You know what's really scary? Corn. Every year, we harvest it and we find more in the same spots. That, my friend, is real witchcraft.
I find it funny how you posted this on the mobile site. You must have wet your pants several times before submitting your post.
I don't appreciate you mentioning my lack of bladder control.
Know what freaks me out? My toilet, It's like where does the water and my shit go?! It must be witchcraft
You know what I can't understand? Garbage disposals. We put food down them, and then they growl and gurgle and make a horrible racket, and then the food is gone. I think there must be a very tiny monster installed in it, but it has someplace it goes to hide whenever I look for it.
No wire goes in, internet comes out.
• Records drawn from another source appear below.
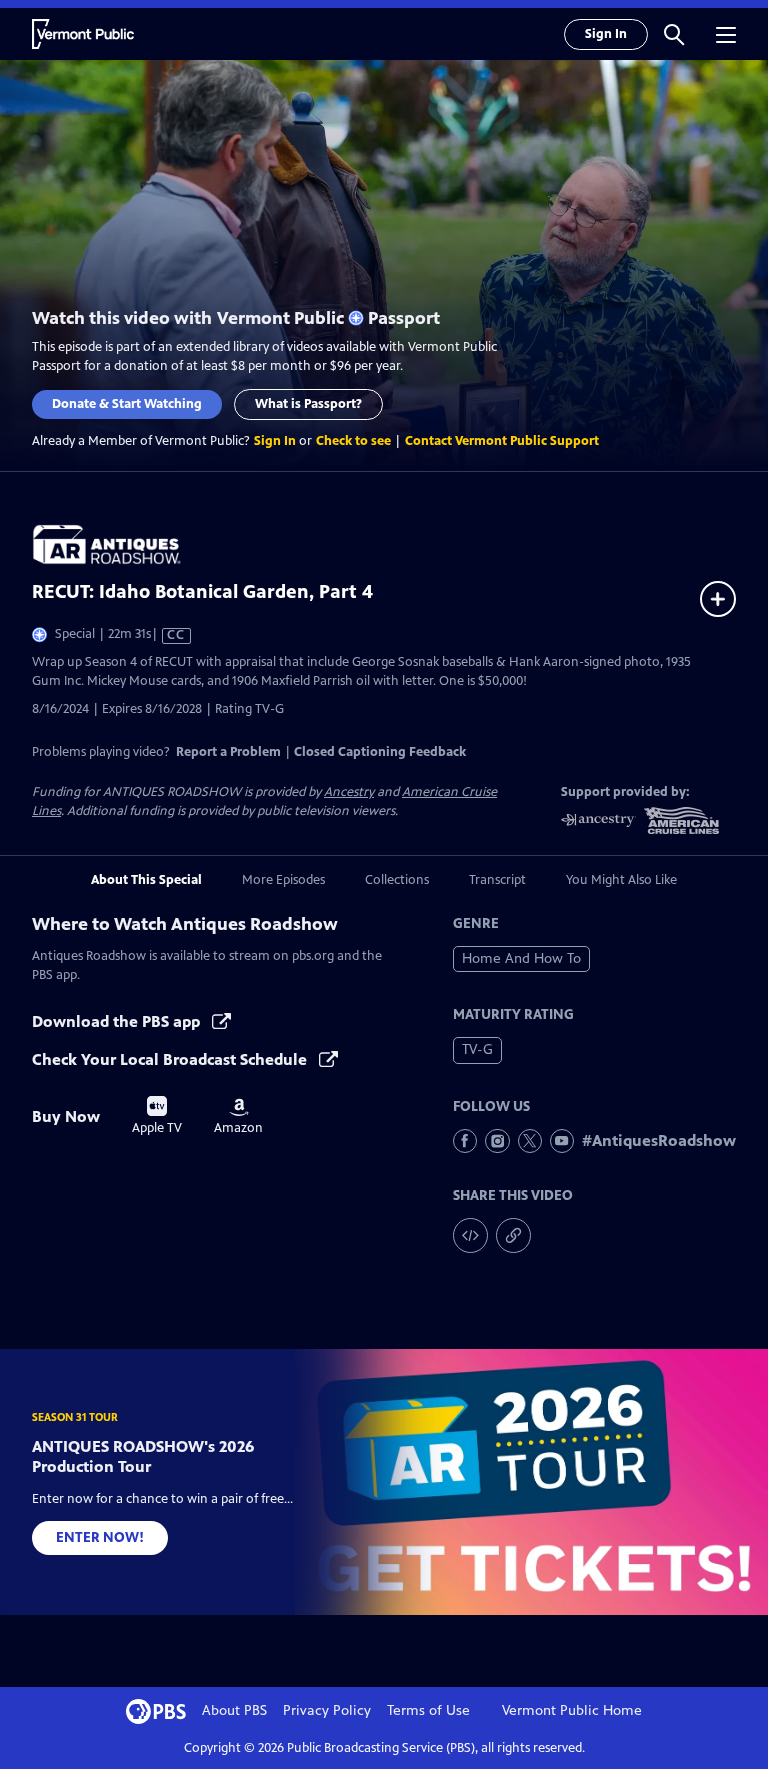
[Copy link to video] (513, 1235)
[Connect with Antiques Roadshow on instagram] (497, 1141)
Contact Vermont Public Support (502, 441)
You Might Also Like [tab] (621, 880)
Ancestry (349, 792)
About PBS (234, 1710)
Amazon (238, 1117)
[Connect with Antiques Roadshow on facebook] (465, 1141)
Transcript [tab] (497, 880)
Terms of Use (428, 1710)
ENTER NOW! (100, 1537)
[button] (674, 34)
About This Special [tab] (146, 880)
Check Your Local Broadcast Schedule (171, 1059)
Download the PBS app (118, 1021)
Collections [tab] (397, 880)
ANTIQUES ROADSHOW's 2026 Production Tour (143, 1456)
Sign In (606, 34)
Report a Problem (228, 752)
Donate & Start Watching (127, 404)
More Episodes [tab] (283, 880)
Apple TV (157, 1116)
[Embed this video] (470, 1235)
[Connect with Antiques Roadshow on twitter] (530, 1141)
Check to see (353, 441)
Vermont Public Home (572, 1710)
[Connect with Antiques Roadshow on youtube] (562, 1141)
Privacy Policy (327, 1710)
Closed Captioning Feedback (380, 752)
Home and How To (521, 958)
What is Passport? (308, 404)
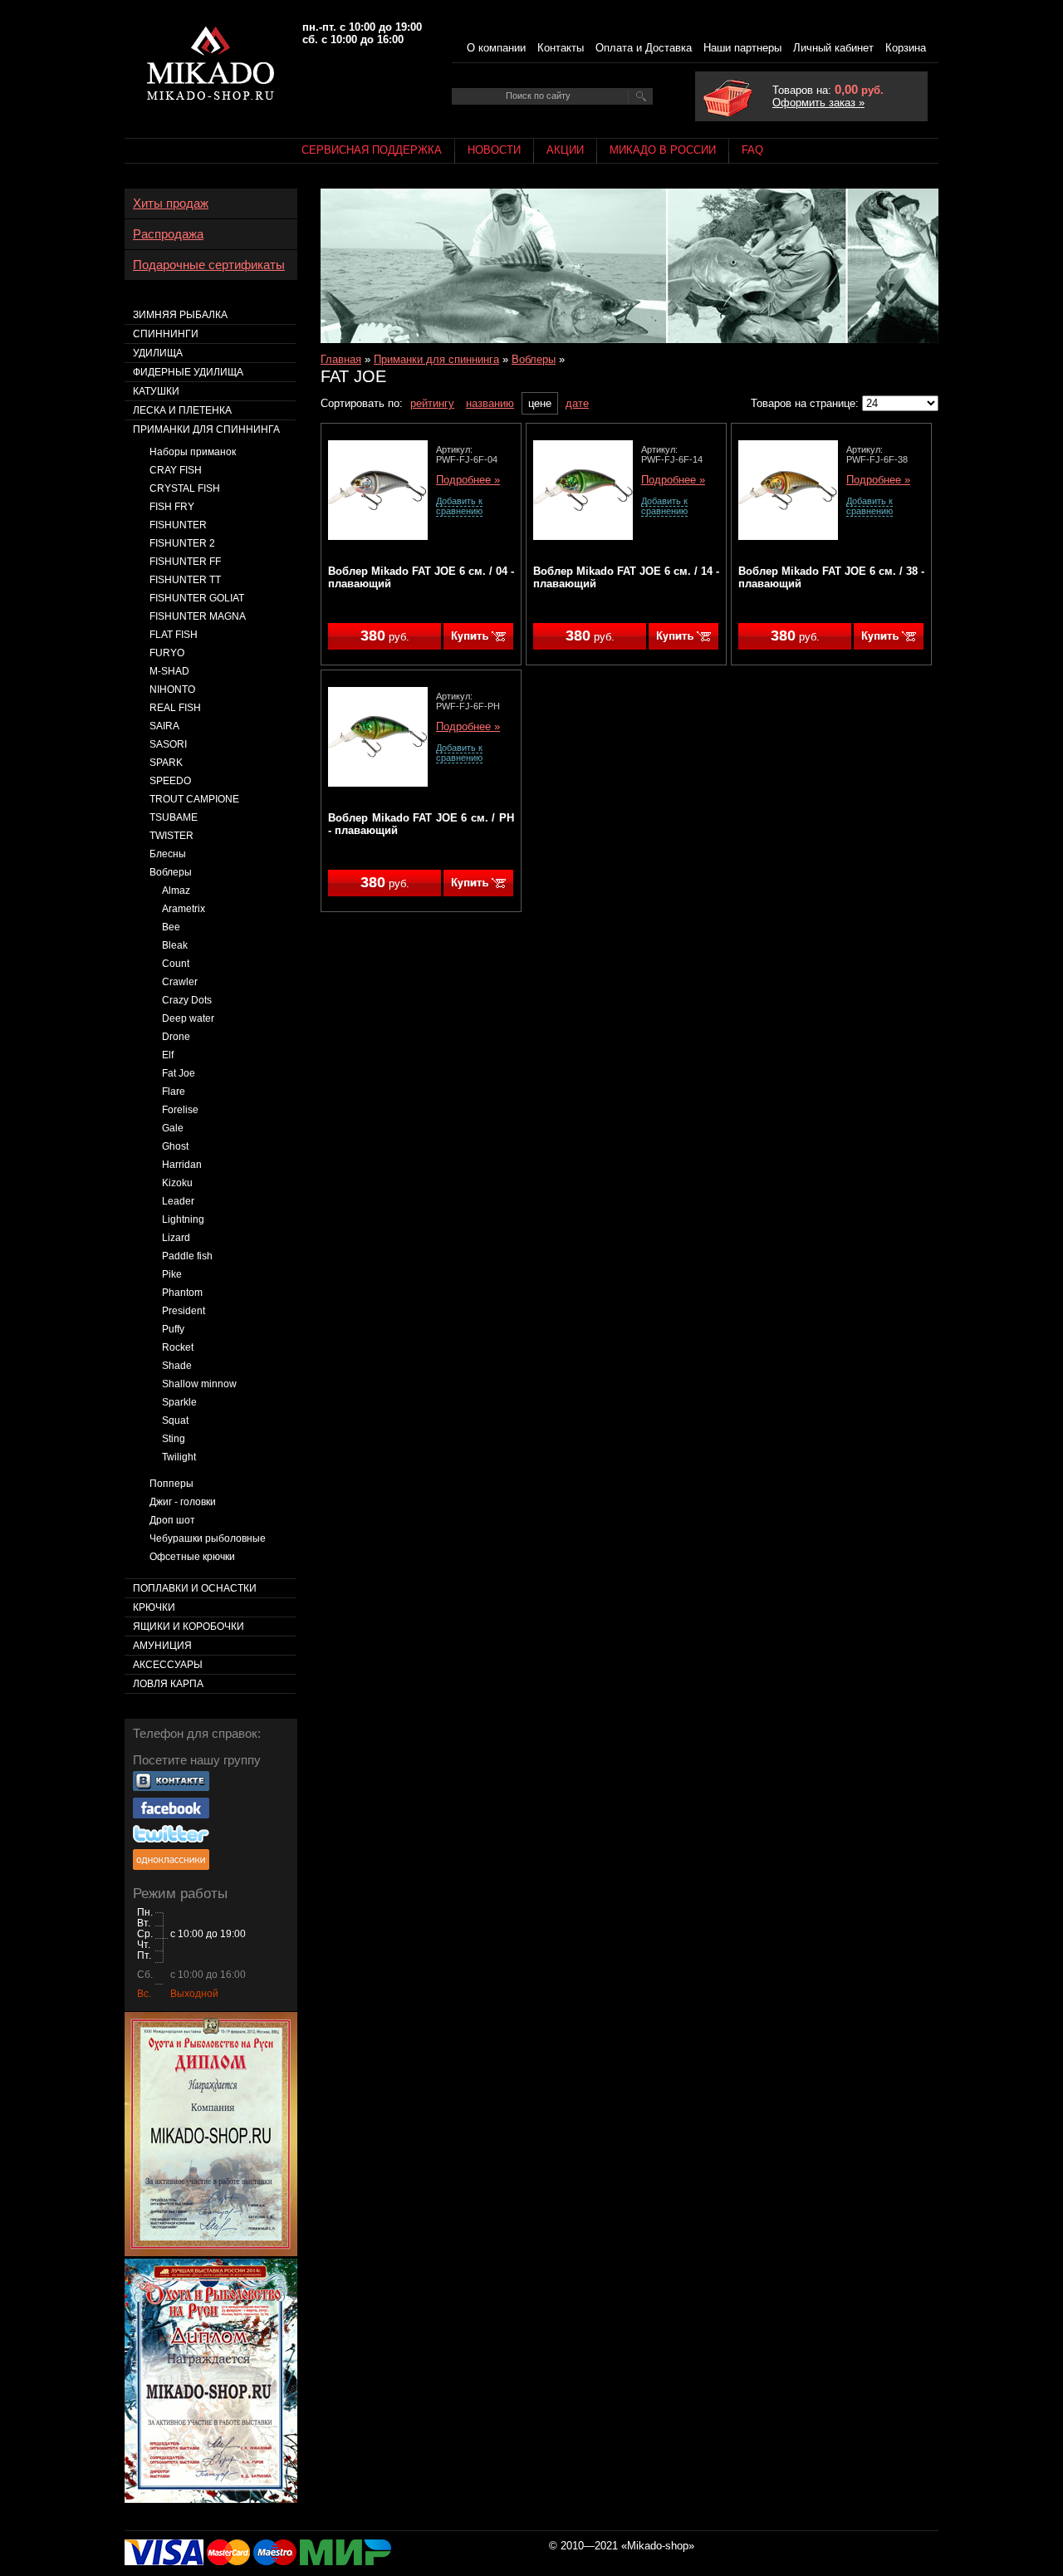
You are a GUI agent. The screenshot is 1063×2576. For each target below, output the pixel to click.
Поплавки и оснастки (195, 1588)
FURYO (166, 653)
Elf (168, 1055)
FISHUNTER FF (185, 562)
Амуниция (162, 1646)
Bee (171, 927)
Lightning (183, 1219)
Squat (175, 1420)
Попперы (171, 1484)
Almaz (176, 890)
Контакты (560, 48)
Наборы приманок (192, 452)
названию (490, 403)
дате (577, 403)
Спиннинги (165, 334)
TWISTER (171, 836)
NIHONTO (172, 689)
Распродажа (168, 234)
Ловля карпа (168, 1684)
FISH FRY (171, 507)
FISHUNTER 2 (182, 543)
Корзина (905, 48)
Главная (341, 359)
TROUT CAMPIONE (194, 799)
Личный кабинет (833, 48)
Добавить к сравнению (459, 506)
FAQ (752, 150)
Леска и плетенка (182, 410)
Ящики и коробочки (188, 1626)
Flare (173, 1092)
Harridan (182, 1165)
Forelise (180, 1110)
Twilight (179, 1457)
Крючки (154, 1607)
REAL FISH (175, 708)
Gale (173, 1128)
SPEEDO (170, 781)
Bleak (175, 945)
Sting (173, 1439)
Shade (177, 1366)
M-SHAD (169, 671)
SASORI (168, 744)
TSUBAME (173, 817)
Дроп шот (172, 1520)
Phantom (182, 1293)
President (183, 1311)
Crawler (180, 982)
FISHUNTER (178, 525)
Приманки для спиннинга (436, 359)
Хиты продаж (170, 203)
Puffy (173, 1329)
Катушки (156, 391)
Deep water (188, 1018)
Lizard (176, 1238)
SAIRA (164, 726)
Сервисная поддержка (371, 150)
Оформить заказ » (818, 102)
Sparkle (179, 1402)
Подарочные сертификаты (209, 265)
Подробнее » (468, 480)
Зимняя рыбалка (180, 315)
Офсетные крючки (192, 1557)
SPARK (166, 763)
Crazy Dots (187, 1000)
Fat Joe (178, 1073)
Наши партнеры (742, 48)
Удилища (158, 353)
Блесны (167, 854)
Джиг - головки (182, 1502)
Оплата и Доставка (643, 48)
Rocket (177, 1347)
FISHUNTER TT (185, 580)
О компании (496, 48)
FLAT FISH (173, 635)
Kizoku (177, 1183)
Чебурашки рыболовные (207, 1538)
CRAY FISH (175, 470)
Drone (176, 1037)
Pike (172, 1274)
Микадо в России (663, 150)
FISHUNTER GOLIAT (196, 598)
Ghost (175, 1146)
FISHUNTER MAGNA (197, 616)
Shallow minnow (199, 1384)
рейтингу (432, 403)
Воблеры (534, 359)
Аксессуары (168, 1665)
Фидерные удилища (188, 372)
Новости (494, 150)
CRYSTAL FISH (184, 488)
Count (175, 964)
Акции (565, 150)
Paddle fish (187, 1256)
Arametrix (183, 909)
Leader (178, 1201)
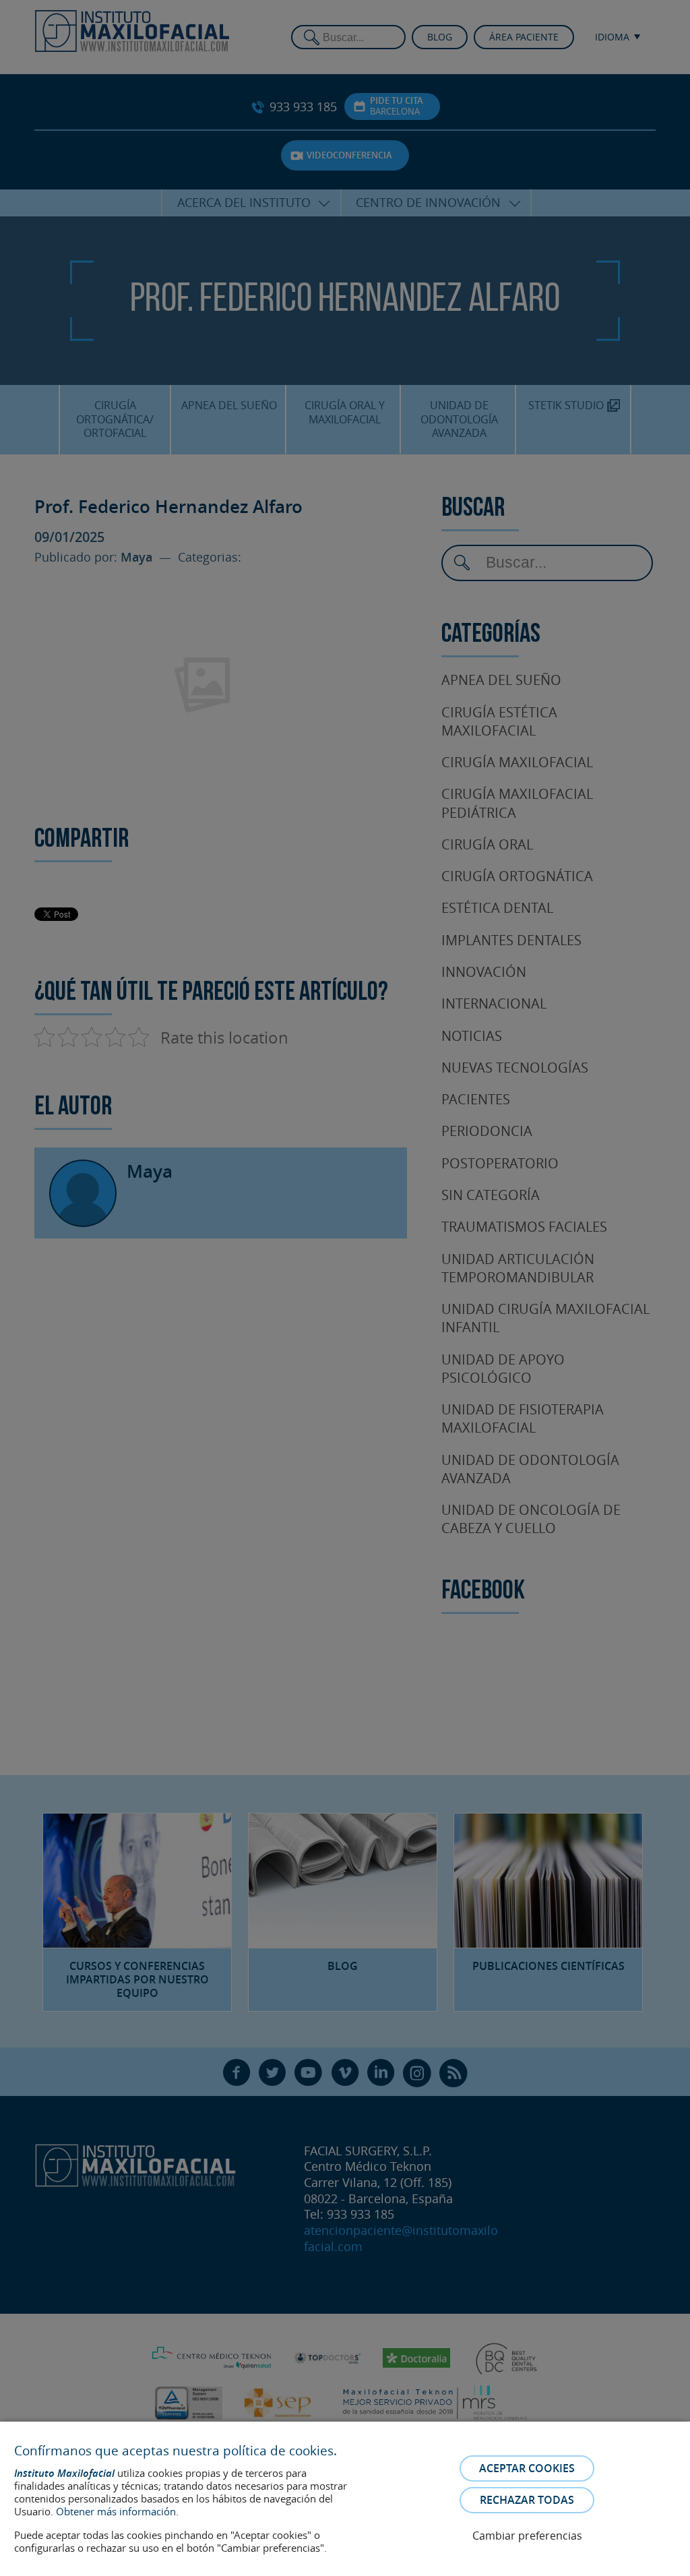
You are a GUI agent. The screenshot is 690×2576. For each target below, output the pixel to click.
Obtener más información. (117, 2511)
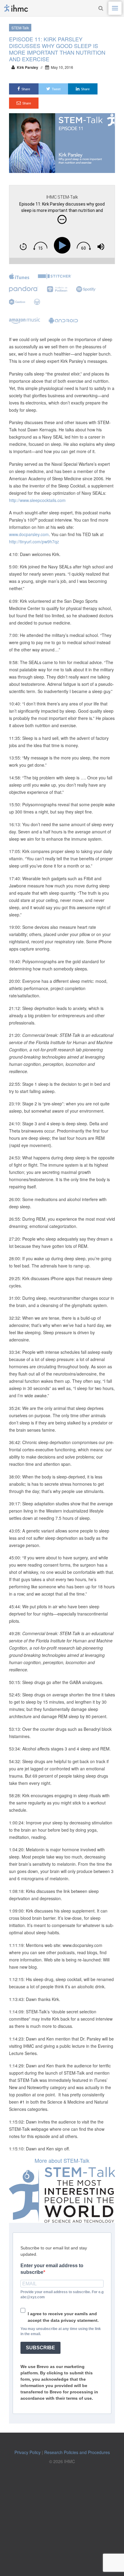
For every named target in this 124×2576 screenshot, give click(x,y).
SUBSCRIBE (40, 2347)
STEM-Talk (20, 27)
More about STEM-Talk (62, 2160)
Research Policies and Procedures (77, 2452)
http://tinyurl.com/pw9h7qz (34, 542)
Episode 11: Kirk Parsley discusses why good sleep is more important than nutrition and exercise (57, 49)
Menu (115, 8)
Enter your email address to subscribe (51, 2269)
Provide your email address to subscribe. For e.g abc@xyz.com (62, 2294)
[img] (62, 219)
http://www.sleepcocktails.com (37, 500)
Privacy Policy (27, 2452)
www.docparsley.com (29, 534)
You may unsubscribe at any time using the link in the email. (60, 2331)
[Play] (63, 245)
You can't explain that!
Doc! You finally fixed the time mac(hi)ne!
But why did you choose to go back to 1994?
You know what's really weird? Hookers. Like...I can't have sex with them. What is this bitchcraft?
Fucking magnets, how do they work?
Someone needs to go visit the Mormons.
It's called wireLESS.
OMG NO WAY.'-.-
Tis true, kind ma'am.
Man, what have I been doing with my desktop computer? I guess it isn't witchcraft. It's God's miracle.
No, it's just wireless.
Good enough.
I'm glad you see it my way =]
it was really funny so i said yes
cool story bro
I expected to see the word amish at least twice in the comments.